• Task goal
In the data between the line containing "Task: Toggle the" and the line containing "Action: pos(343,531)", inclusive, substitute "control" for "switch" and reproduce those lines with everything else unchanged. Omit the pictures from the answer.

• Listed records

========================================

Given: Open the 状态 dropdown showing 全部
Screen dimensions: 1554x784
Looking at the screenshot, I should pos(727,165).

========================================

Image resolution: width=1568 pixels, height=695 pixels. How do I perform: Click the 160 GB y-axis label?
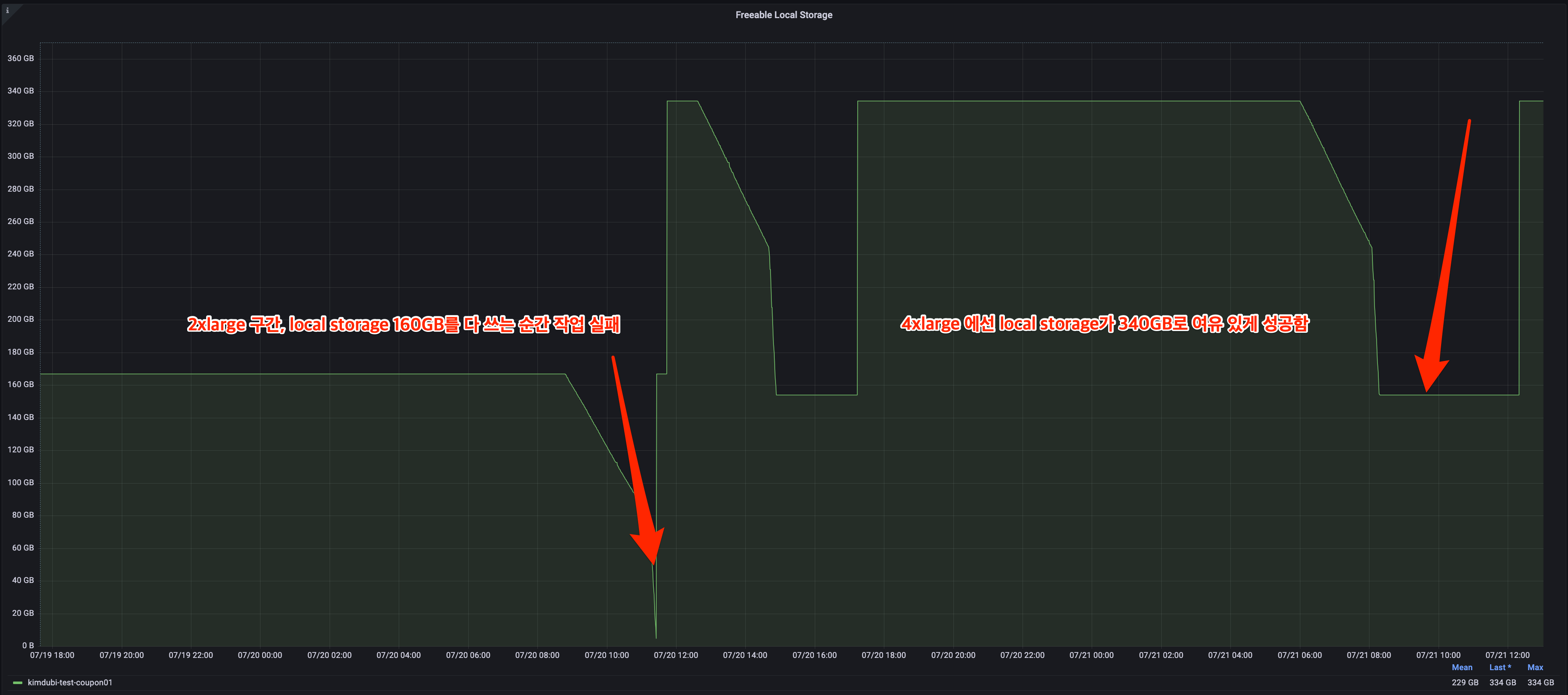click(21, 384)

========================================

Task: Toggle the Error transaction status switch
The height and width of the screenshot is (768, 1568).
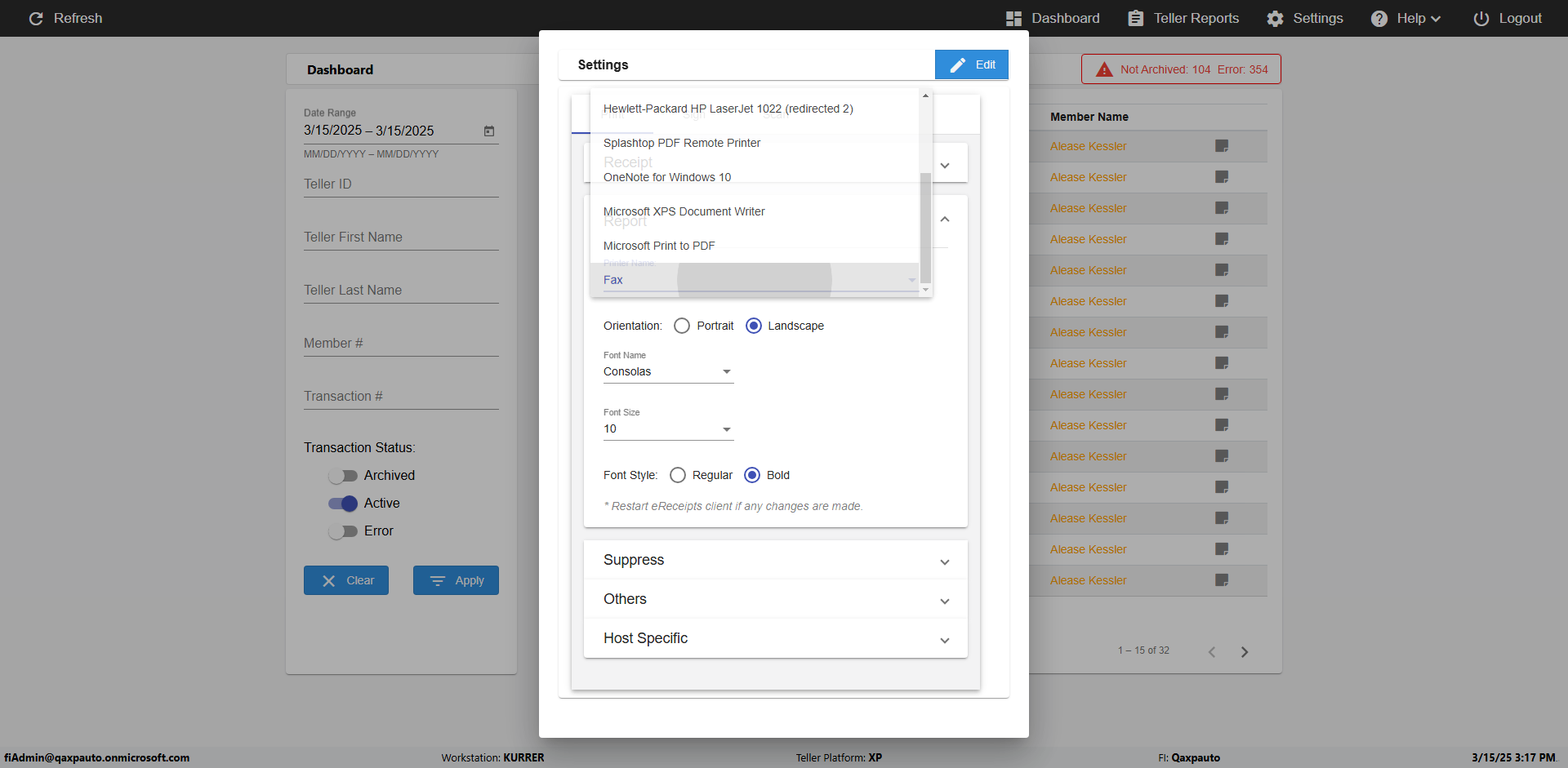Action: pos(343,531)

========================================

• Problem solution
Task: Toggle the Error transaction status control
The height and width of the screenshot is (768, 1568).
Action: pos(343,531)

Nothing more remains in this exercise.